Au secours, la droite revient!

Par Denis Delbecq • 15 novembre 2010 à 13:42 • Categorie: A la Une

Ce qu’il y a de bien avec la Sarkozie, c’est qu’il y a rarement des surprises. Et qu’en plus le lider maximo verde nous mâche le travail, à nous les observateurs. Il y a un peu moins de deux ans, j’avais évoqué le départ de Nathalie Kosciusko-Morizet du secrétariat d’Etat à l’écologie, virée par son Borloo de patron pour l’avoir égratigné publiquement. Je pourrais même reprendre mon billet pour vous expliquer toutes les raisons de se réjouir du retour de NKM. Mais le mauvais esprit que je suis a vite fait de regarder ce qui coince dans ce remaniement.

A vrai dire, je n’attendais rien de ce mauvais feuilleton, si ce n’est peut-être l’arrivée d’une sensibilité plus sociale, moins brutale, à la tête du gouvernement. Mais puisque cette fois c’est la brutalité du Premier ministre qui a dicté sa loi et pas le Président, l’ami Borloo (1). D’aucuns —tel l’avaleur de couleuvres Hulot— laissaient croire qu’ils avaient encore une once de confiance dans la sensibilité verte du petit Nicolas, moi pas. Je n’y ai d’ailleurs jamais cru. La signature du «pacte Hulot», le «Grenelle», tout cela n’était que l’œuvre d’un joueur de flûte en mal de majorité électorale que n’écoutaient que ceux qui étaient assez couillons pour y croire. La droite française a le profit et la croissance dans le sang, et aucun vernis verdâtre n’y changera rien.

Bref, nous avons désormais une femme de convictions environnementales à la tête du ministère de l’écologie. Un ministère qui retourne d’où il vient, dans la catégorie sous-fifres à la botte de Bercy (qui récupère l’industrie et l’énergie) et du ministère de l’agriculture. Le second ministère le plus important est désormais celui de la Défense, beau programme (2).

Au passage le périmètre de NKM perd aussi la mer. On imagine bien ce que cela va donner dès qu’on parlera gestion des pêches, politique énergétique, etc. Non pas que Borloo ait brillé par son efficacité dans ces domaines, mais il y avait quand même un petit aiguillon dans la politique suicidaire voulue par Sarkozy comme ses prédécesseurs de droite, et de gauche. Petit, car évidemment Borloo n’a pas pesé lourd quand ses patrons ont choisi de démolir le peu de politique publique (fiscale) sur l’efficacité énergétique et les économies d’énergie. Adieu les logements mieux isolés, puissant outil de lutte contre la précarité. Parce qu’elle est aussi —et le sera de plus en plus— énergétique, on en reparlera quand le prix de l’électricité aura été libéré, et quand le pétrole reviendra tutoyer les 120 ou 150 dollars le baril.
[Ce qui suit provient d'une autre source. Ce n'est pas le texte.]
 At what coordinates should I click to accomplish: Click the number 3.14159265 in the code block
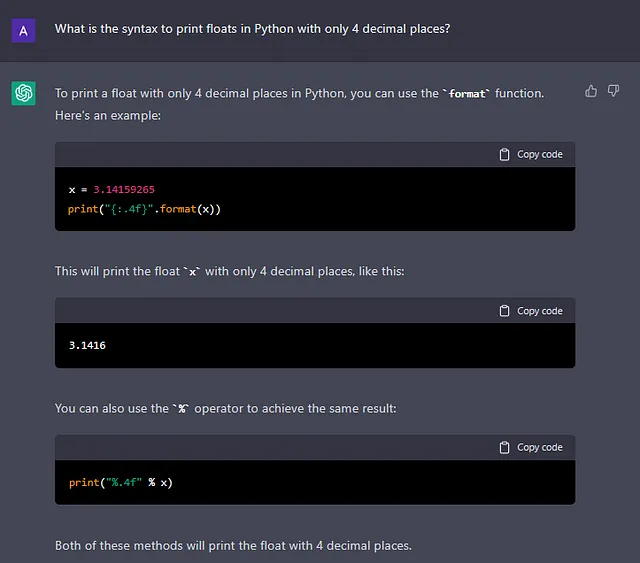click(124, 189)
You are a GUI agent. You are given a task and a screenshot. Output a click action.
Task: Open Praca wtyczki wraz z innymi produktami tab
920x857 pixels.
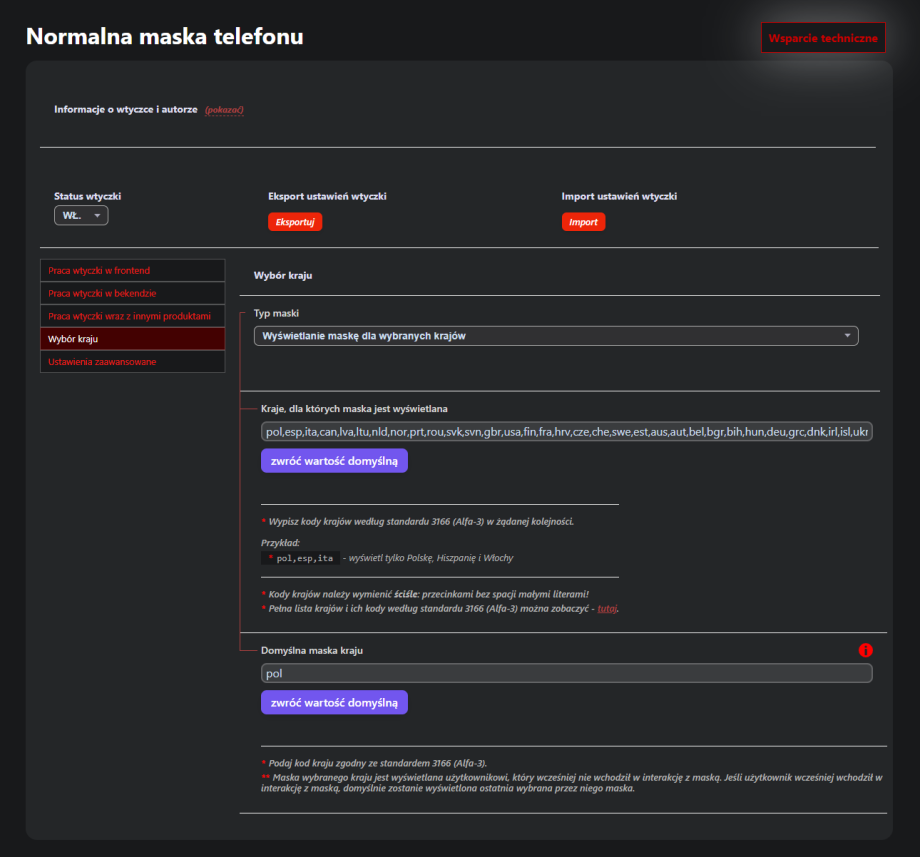pos(132,316)
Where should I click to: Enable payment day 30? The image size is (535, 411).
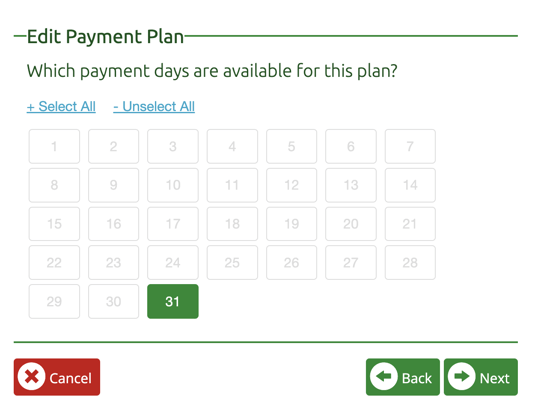tap(114, 302)
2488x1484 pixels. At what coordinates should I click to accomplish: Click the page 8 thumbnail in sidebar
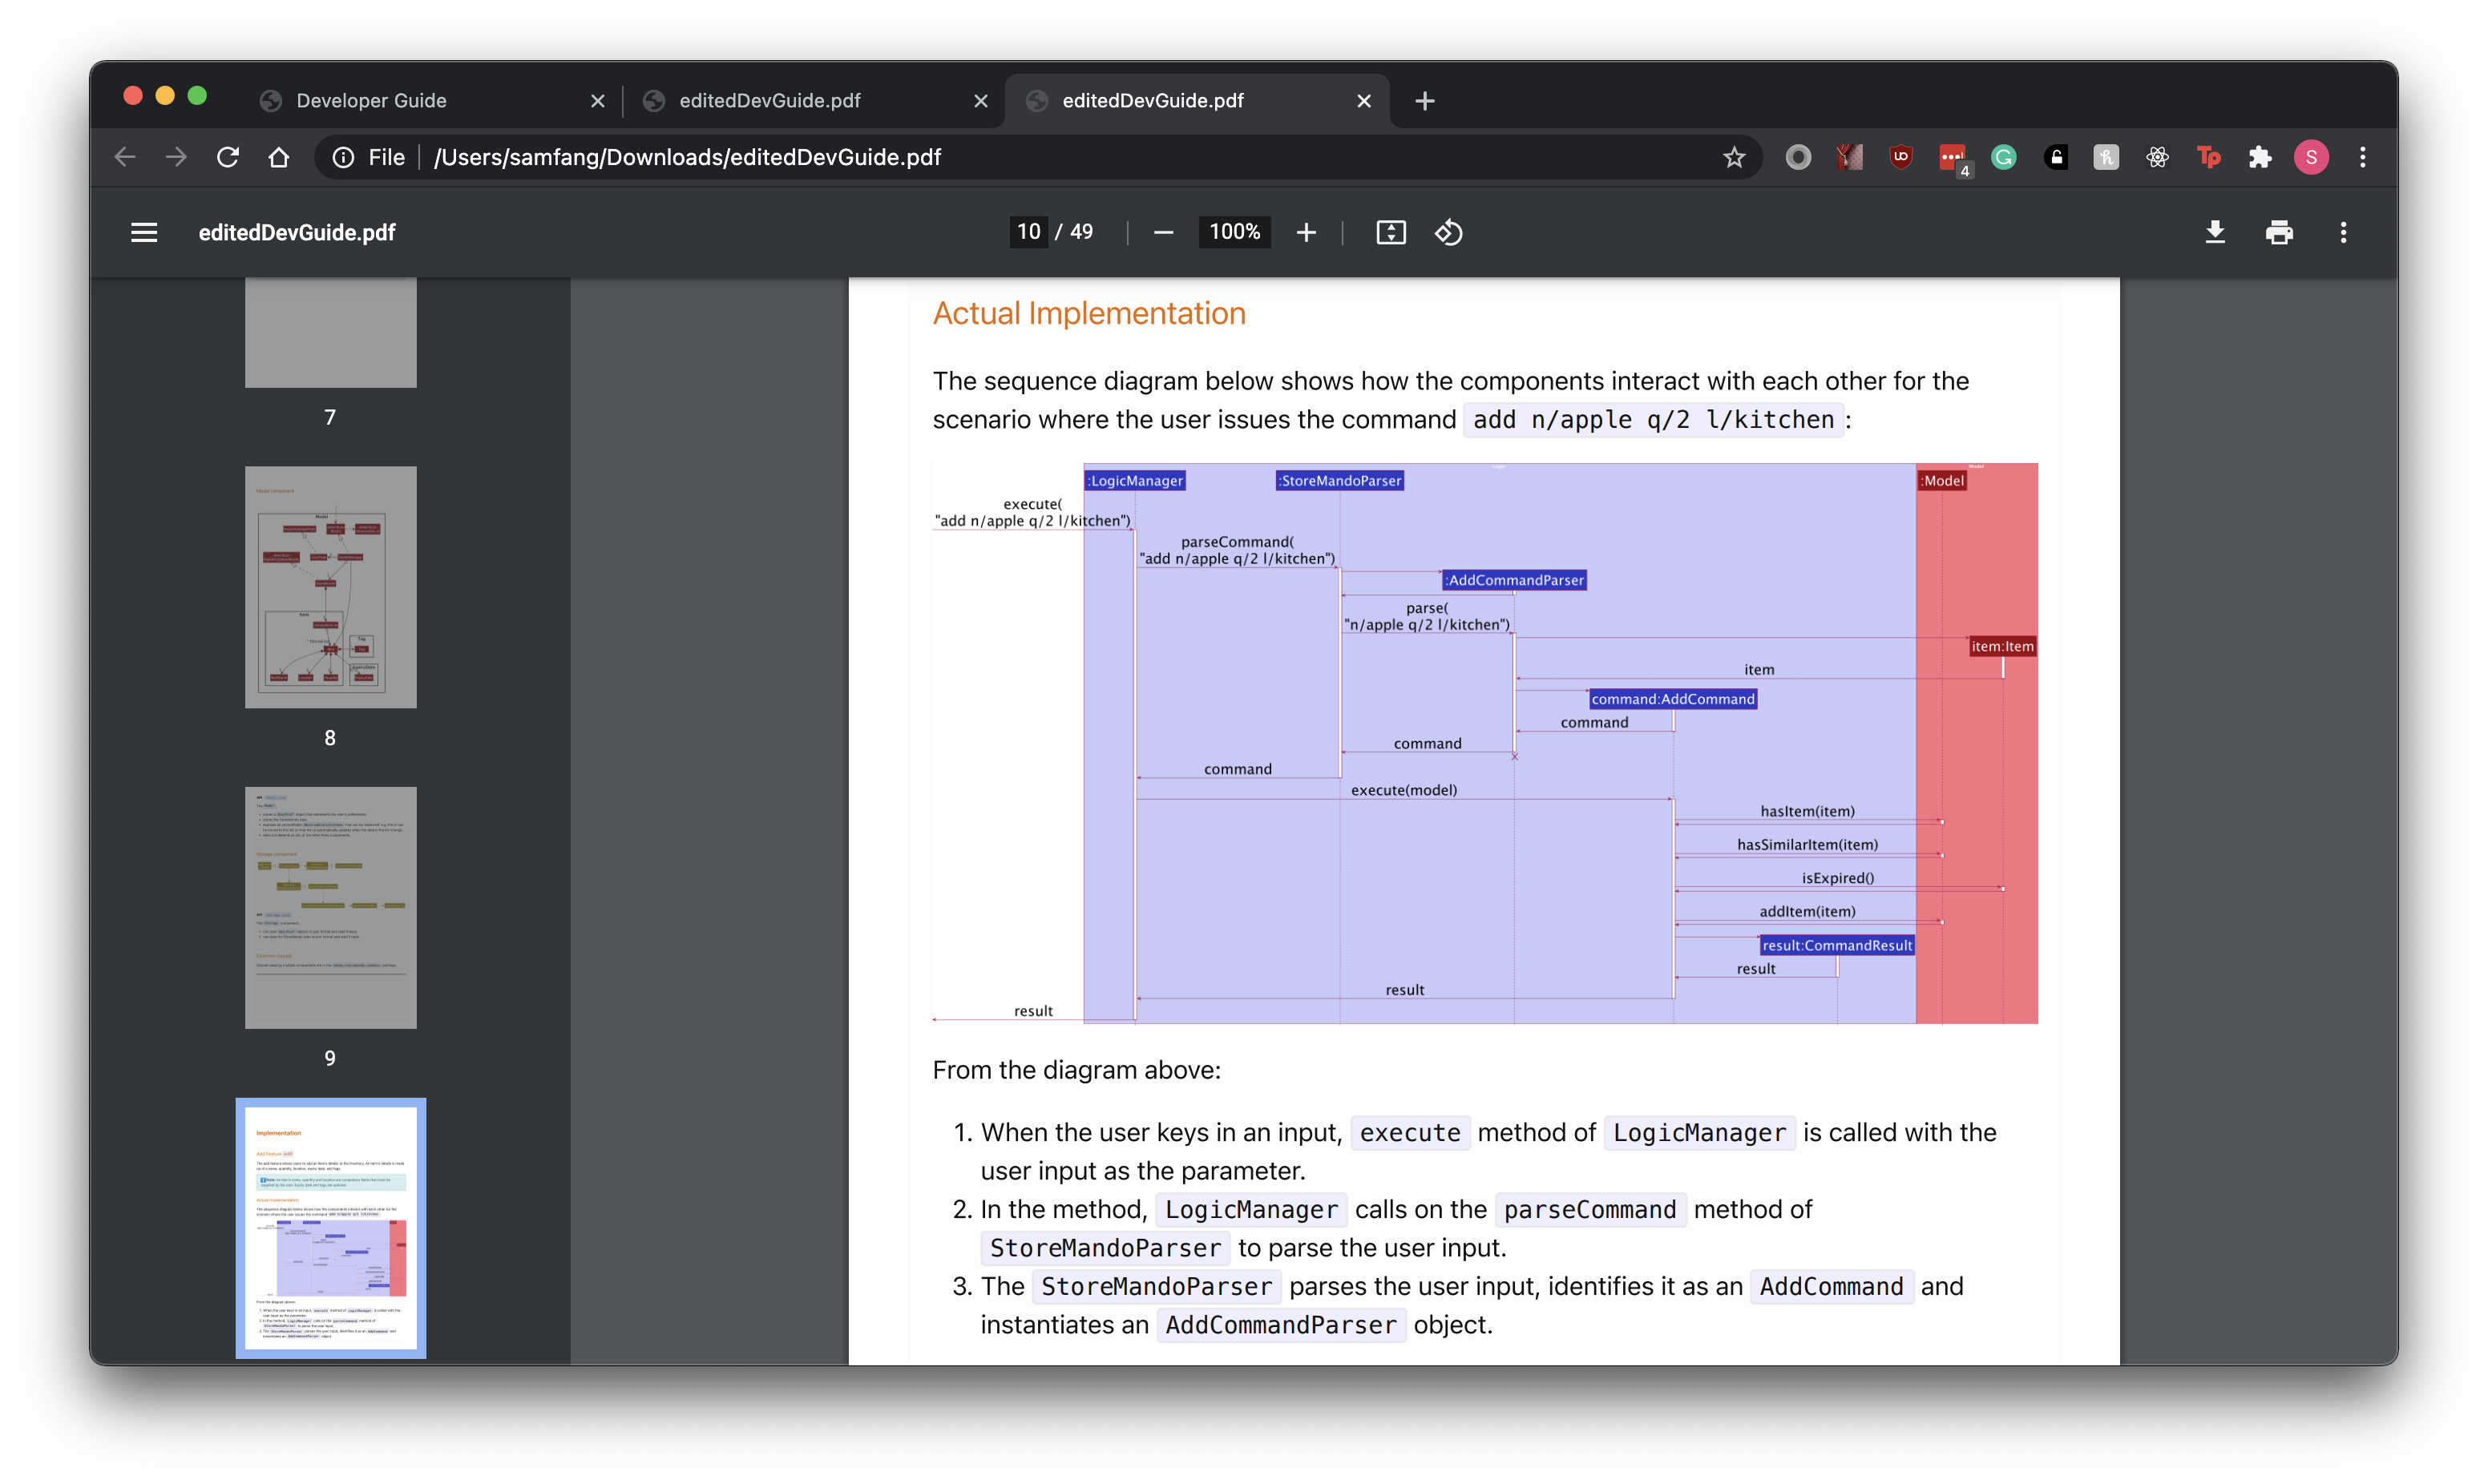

NKM dispose d’un à-priori favorable, mais il ne faut pas se leurrer. Son choix est surtout une manière de séduire ceux qui s’obstinent à croire qu’un UMP Sarkozien peut servir à autre chose qu’à servir le profit de ses copains. Ce gouvernement n’est pas un gouvernement de conduite de la France. C’est, après avoir suivi les intérêts de ceux qui lui sont idéologiquement proches, un gouvernement de préservation des intérêts électoraux d’un Président dont la réélection commencerait à devenir problématique s’il n’était opposé à une gauche atone, incapable de se renouveler, et de prendre conscience des enjeux. L’écologie n’est pas un gadget pour bobos dans un pays de riches. L’écologie, c’est une autre manière de voir le monde, de partager ce qui doit l’être: la richesse, l’énergie, la qualité de vie, l’éducation et la culture.

La Sarkozie est donc en ordre de marche pour 2012. Une dernière remarque: l’arrivée de Thierry Mariani à la tête des transports. Celui-là est plus connu pour ses positions extrêmes sur l’immigration. On l’imagine assez facilement prendre position contre le «routier polonais», après avoir jeté les immigrés à la vindicte. Tout un programme, je vous dis.

(1) J’aime bien l’appeler comme ça, mais à vrai dire je ne le connais pas, si ce n’est les deux « rencontres avec les blogueurs » auxquelles j’avais participé en 2007 et 2009.
(2) Au passage, on notera la formidable constance d’Alain Juppé qui répétait encore il y a peu à ses administrés bordelais qu’il ne les abandonnerait jamais. Remarquez, Joffrin avait dit la même chose à ses troupes du Nouvel Observateur juste avant de prendre le pouvoir à Libé.